◆ **WHAT IS EXPECTED**:
The output consists only of the lines from the one with "Task: Click the Foot length(cm) column header" through the end of the records, each printed exactly, and contains no pictures.

◆ **DATA FOR THE TASK**:

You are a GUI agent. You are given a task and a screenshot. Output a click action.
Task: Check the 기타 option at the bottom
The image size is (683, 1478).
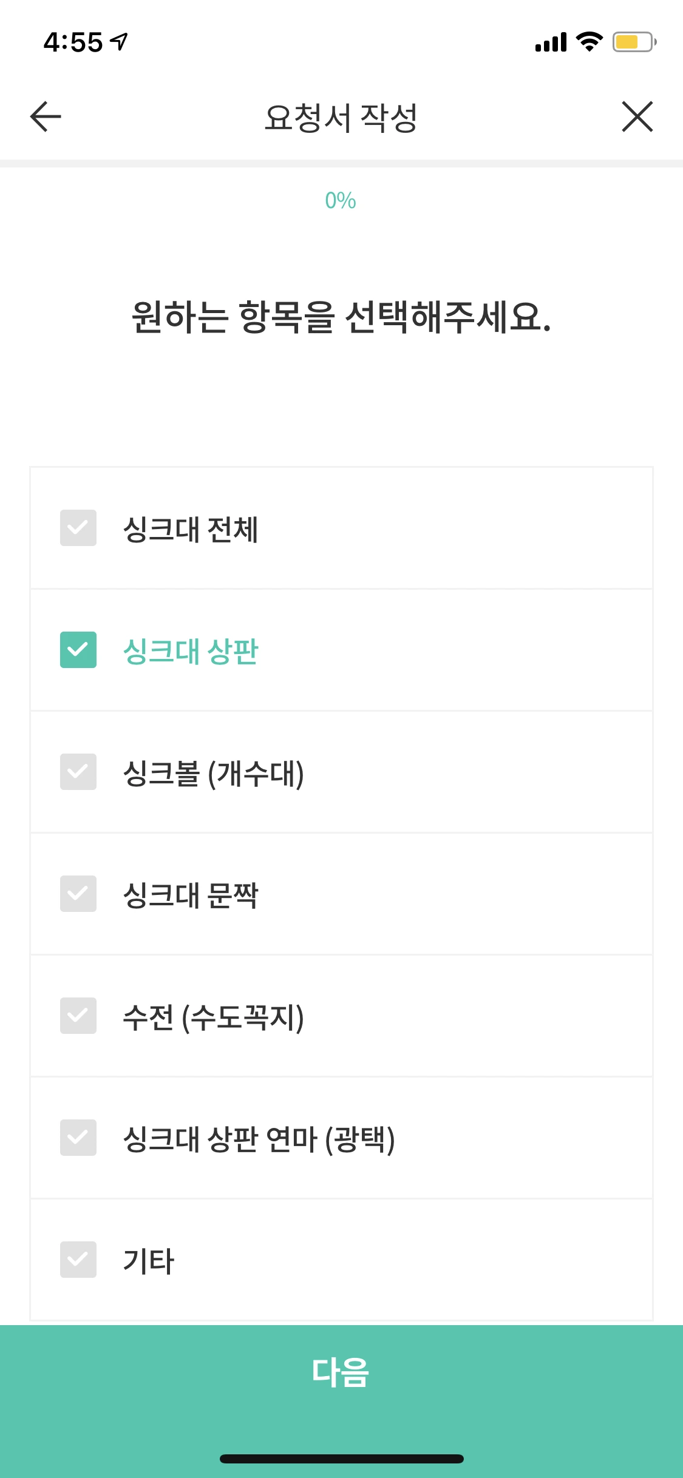coord(78,1260)
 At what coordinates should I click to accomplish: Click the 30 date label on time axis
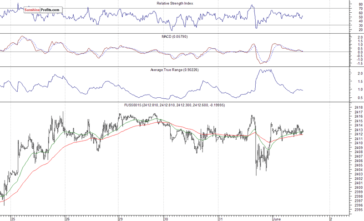[166, 218]
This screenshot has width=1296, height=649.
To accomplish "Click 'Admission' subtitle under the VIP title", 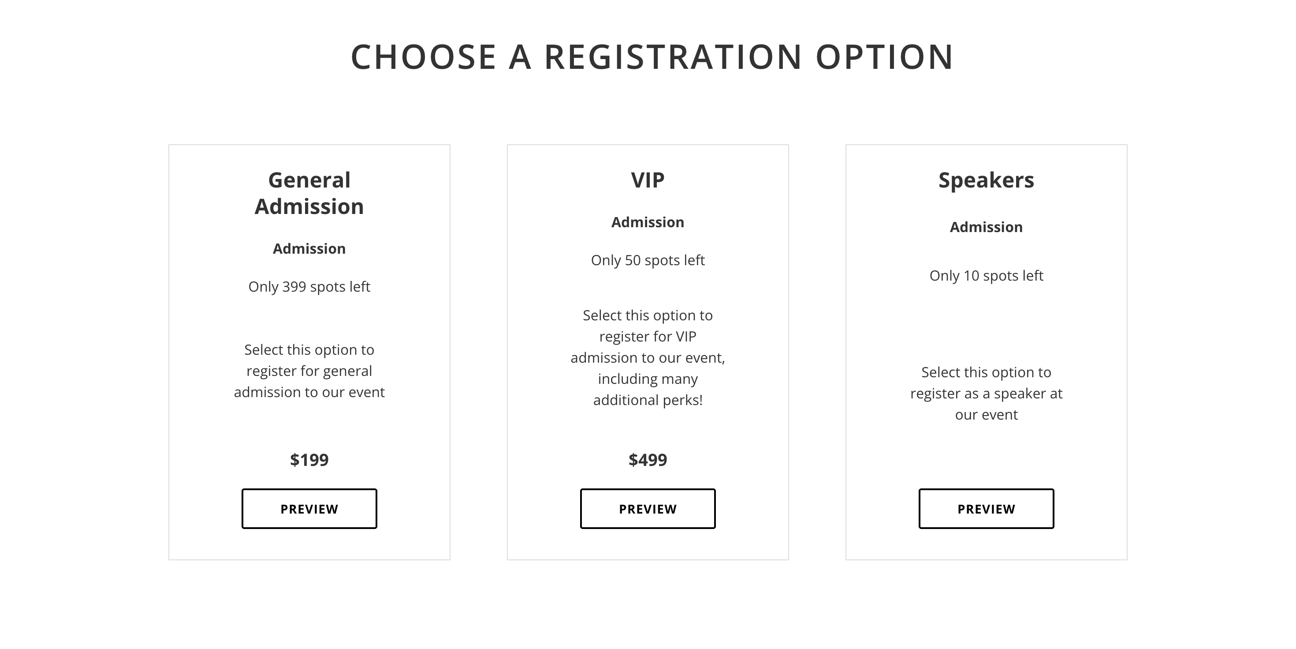I will (x=647, y=223).
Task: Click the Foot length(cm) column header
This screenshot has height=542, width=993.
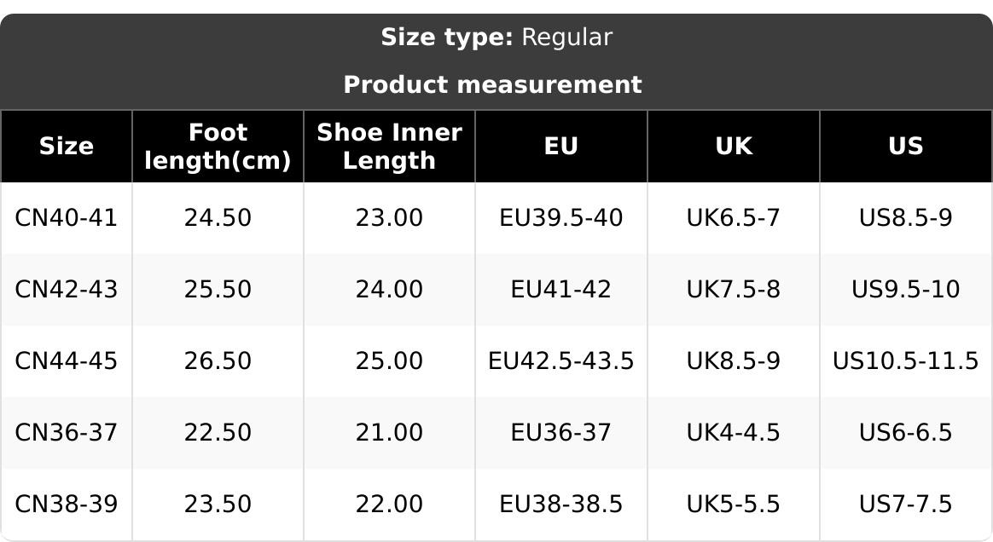Action: pos(218,147)
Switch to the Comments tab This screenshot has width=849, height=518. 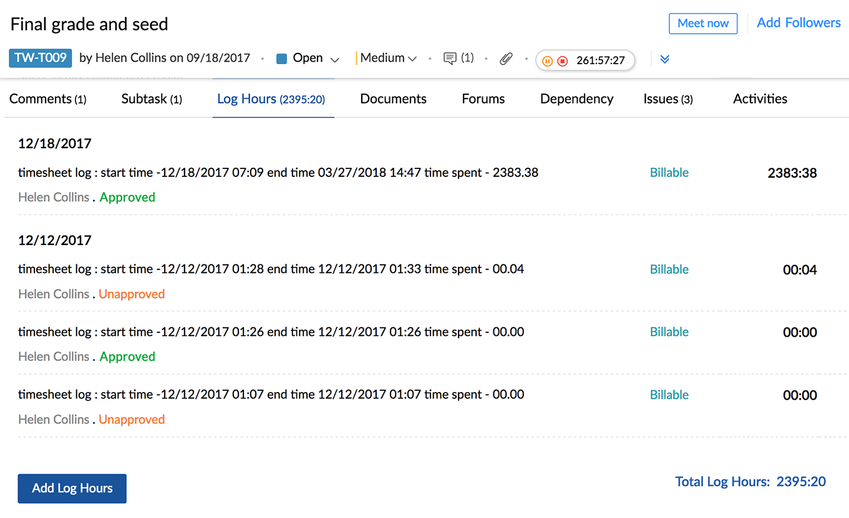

◆ **TASK ANSWER**:
Task: Click the Foot length(cm) column header
This screenshot has height=542, width=993.
Action: pos(218,147)
Switch to the Comments tab This screenshot has width=849, height=518. 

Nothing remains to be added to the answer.